- **Task description**:
Scale the lines between the one containing "Click the heart" and the one containing "click(496, 43)", inclusive, and write them out again with the requests kept. Multiply every click coordinate in the answers by 0.85 and round to whole numbers, with halves rounded up.

- **Data supplied**:
□ □ □

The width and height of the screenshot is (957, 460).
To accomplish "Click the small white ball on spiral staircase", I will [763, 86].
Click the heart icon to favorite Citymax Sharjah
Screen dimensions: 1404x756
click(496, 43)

□ □ □

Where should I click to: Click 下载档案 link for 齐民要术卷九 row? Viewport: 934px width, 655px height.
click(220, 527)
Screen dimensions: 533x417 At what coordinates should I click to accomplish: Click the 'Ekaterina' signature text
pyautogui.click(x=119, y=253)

□ □ □

- **Expected answer**:
Click the heart icon to favorite Citymax Sharjah
Screen dimensions: 1404x756
click(422, 37)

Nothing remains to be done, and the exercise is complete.